First thing I did was running sloccount Source
and got the following numbers:
cpp: 2526061 (70.57%)
ansic: 396906 (11.09%)
asm: 207284 (5.79%)
javascript: 175059 (4.89%)
java: 74458 (2.08%)
perl: 73331 (2.05%)
objc: 44422 (1.24%)
python: 38862 (1.09%)
cs: 13011 (0.36%)
ruby: 11605 (0.32%)
xml: 11396 (0.32%)
sh: 3747 (0.10%)
yacc: 2167 (0.06%)
lex: 1007 (0.03%)
lisp: 89 (0.00%)
php: 10 (0.00%)
This number do not include IDL code so I did some grepping to get the number myself that gave me 19632 IDL lines:
$ find Source/ -name ".idl" | xargs cat | grep -ve "^[[:space:]]\/*" -ve "^[[:space:]]*" -ve "^[[:space:]]$" -ve "^[[:space:]][$" -ve "^[[:space:]]};$" | wc -l
19632
The interesting part of the IDL files is that they are used to generate code so those 19632 IDL lines expand to:
ansic: 699140 (65.25%)
cpp: 368720 (34.41%)
python: 1492 (0.14%)
xml: 1040 (0.10%)
javascript: 883 (0.08%)
asm: 169 (0.02%)
perl: 11 (0.00%)
Let’s have a look now at the LayoutTests (they test the functionality of WebCore + the platform). Tests are composed mainly by HTML files so if you run sloccount LayoutTests
you get:
javascript: 401159 (76.74%)
python: 87231 (16.69%)
xml: 22978 (4.40%)
php: 4784 (0.92%)
ansic: 3661 (0.70%)
perl: 2726 (0.52%)
sh: 199 (0.04%)
It’s quite interesting to see that sloccount does not consider HTML which is quite relevant when you’re testing a web engine so again, we have to count them manually (thanks to Carlos López who helped me to properly grep here as some binary lines were giving me a headache to get the numbers):
find LayoutTests/ -name ".html" -print0 | xargs -0 cat | strings | grep -Pv "^[[:space:]]$" | wc -l
2205690
You can see 2205690 of “meaningful lines” that combine HTML + other languages that you can see above. I can’t substract here to just get the HTML lines because the number above take into account files with a different extension than HTML, though many of them do include other languages, specially JavaScript.
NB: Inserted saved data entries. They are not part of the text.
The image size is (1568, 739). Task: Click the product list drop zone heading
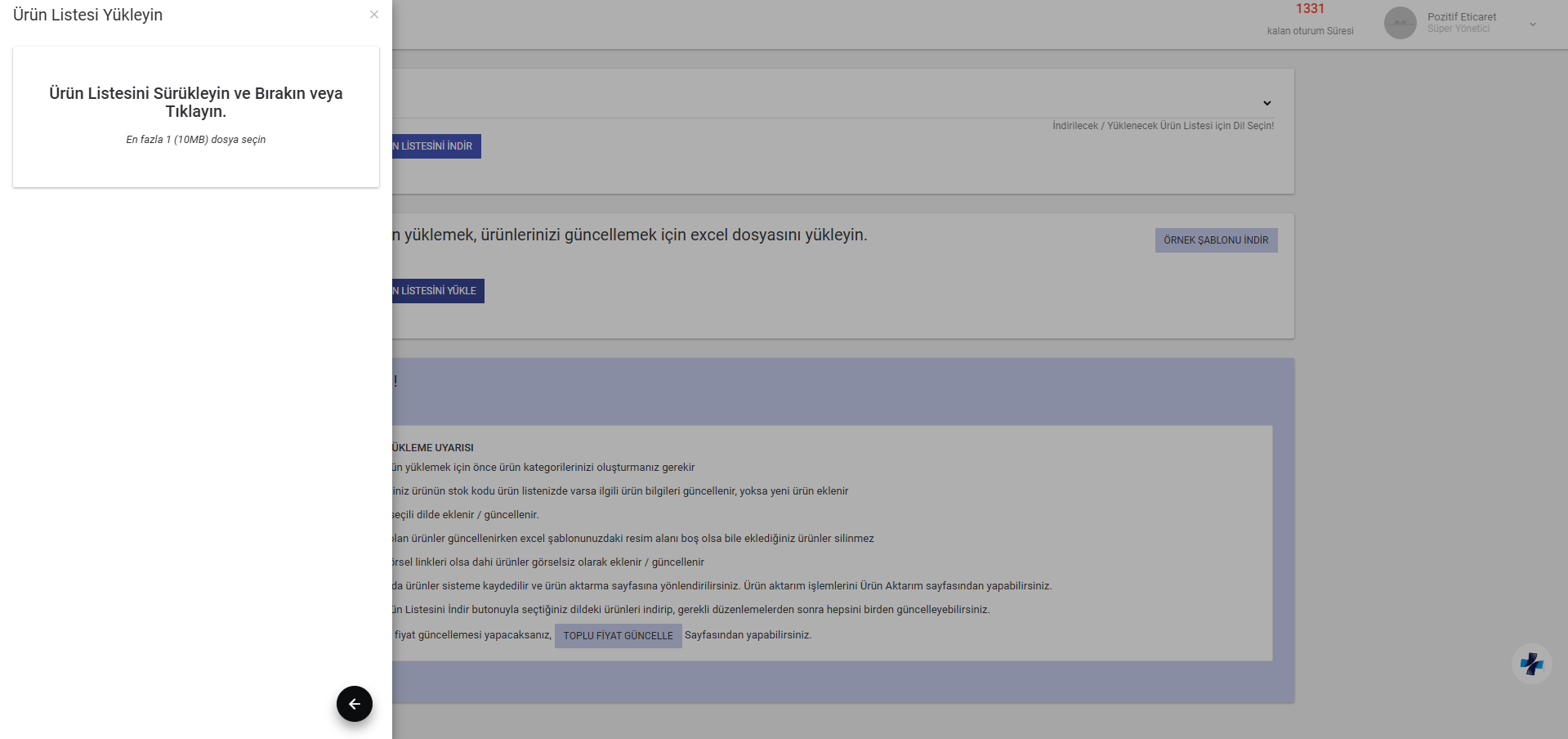[196, 102]
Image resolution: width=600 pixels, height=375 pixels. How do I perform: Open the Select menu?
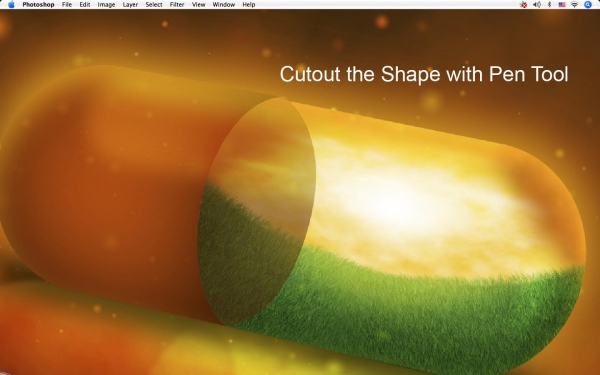[154, 5]
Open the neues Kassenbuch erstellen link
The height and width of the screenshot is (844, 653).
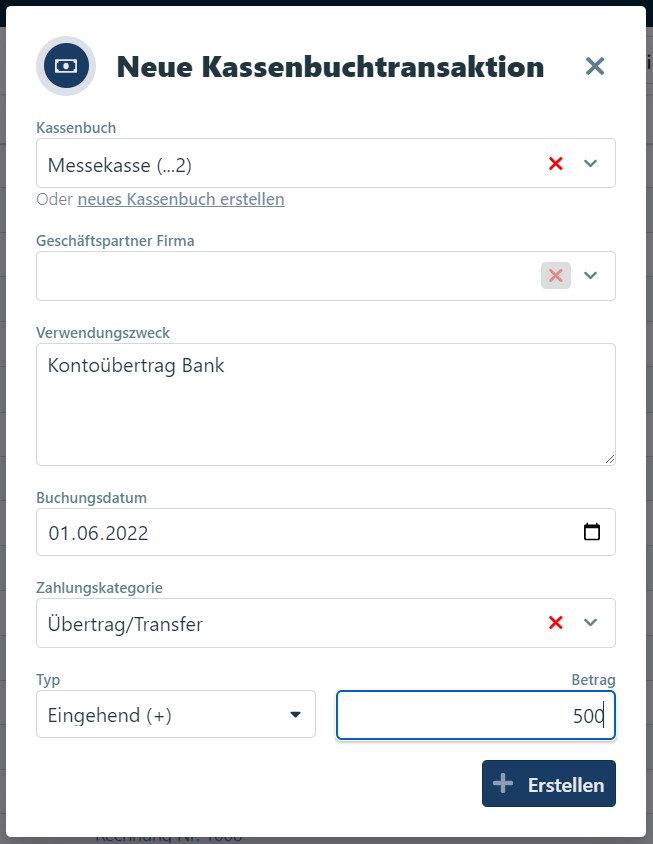coord(181,199)
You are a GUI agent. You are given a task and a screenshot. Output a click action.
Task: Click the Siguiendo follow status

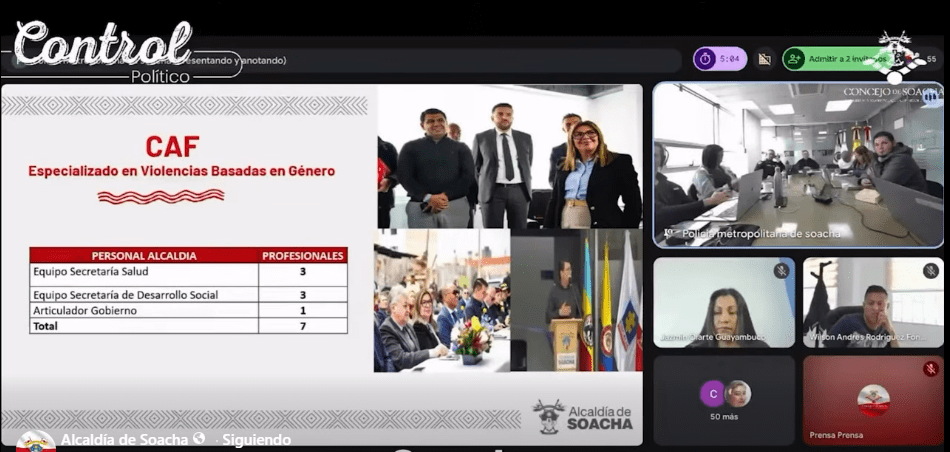coord(255,439)
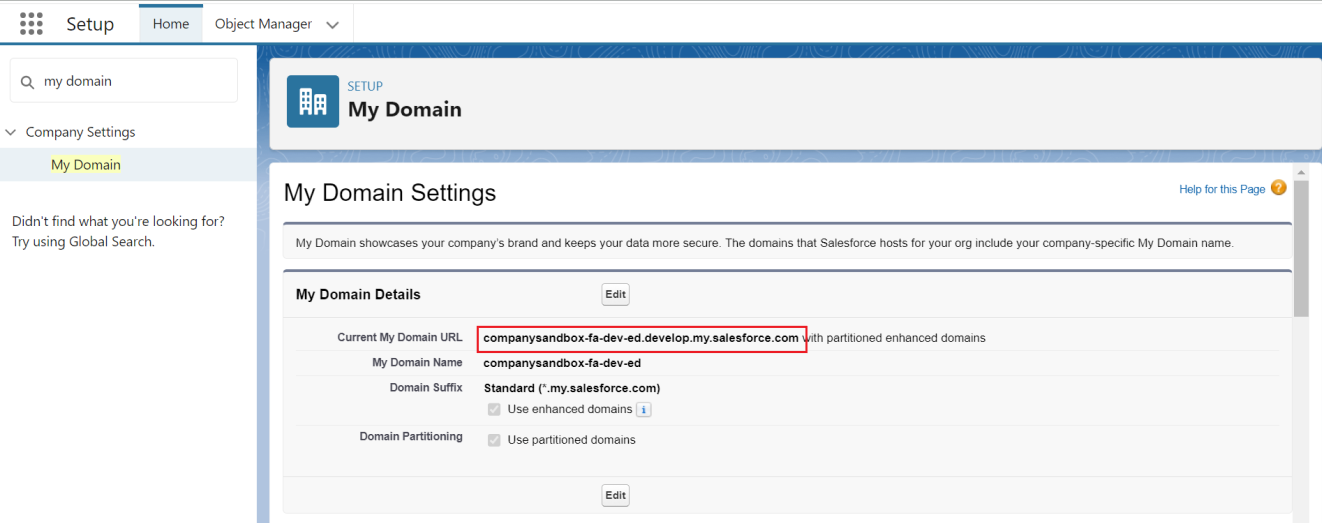Screen dimensions: 1322x523
Task: Open the Help for this Page link
Action: 1222,189
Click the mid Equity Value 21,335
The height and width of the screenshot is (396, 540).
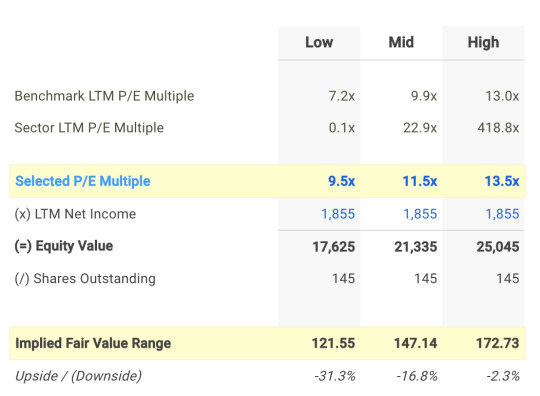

But the LayoutTests do not include only pure WebKit tests. There are some imported ones so it might be interesting to run the same procedure under LayoutTests/imported
to see which ones are imported and not written directly into the WebKit project. I emphasize that because they can be written by WebKit developers in other repositories and actually I can present myself and Youenn Fablet as an example as we wrote tests some tests that were finally moved into the specification and included back later when imported. So again, sloccount LayoutTests/imported
:
python: 84803 (59.99%)
javascript: 51794 (36.64%)
ansic: 3661 (2.59%)
php: 575 (0.41%)
xml: 250 (0.18%)
sh: 199 (0.14%)
perl: 86 (0.06%)
The same procedure to count HTML + other stuff lines inside that directory gives a number of 295490:
$ find LayoutTests/imported/ -name ".html" -print0 | xargs -0 cat | strings | grep -Pv "^[[:space:]]$" | wc -l
295490
There are also some other tests that we can talk about, for example the JSTests. I’ll mention already the numbers summed up regarding languages and the manual HTML code (if you made it here, you know the drill already):
javascript: 1713200 (98.64%)
xml: 20665 (1.19%)
perl: 2449 (0.14%)
python: 421 (0.02%)
ruby: 56 (0.00%)
sh: 38 (0.00%)
HTML+stuff: 997
ManualTests:
javascript: 297 (41.02%)
ansic: 187 (25.83%)
java: 118 (16.30%)
xml: 103 (14.23%)
php: 10 (1.38%)
perl: 9 (1.24%)
HTML+stuff: 16026
PerformanceTests:
javascript: 950916 (83.12%)
cpp: 147194 (12.87%)
ansic: 38540 (3.37%)
asm: 5466 (0.48%)
sh: 872 (0.08%)
ruby: 419 (0.04%)
perl: 348 (0.03%)
python: 325 (0.03%)
xml: 5 (0.00%)
HTML+stuff: 238002
TestsWebKitAPI:
cpp: 44753 (99.45%)
ansic: 163 (0.36%)
objc: 76 (0.17%)
xml: 7 (0.02%)
javascript: 1 (0.00%)
HTML+stuff: 3887
And this is all. Remember that these are just some rough statistics, not a “scientific” paper.
Update:
In her expert opinion, in the WebKit project we are devoting around 50% of the total LOC to testing, which makes it a software engineering “textbook” project regarding testing and I think we can be proud of it!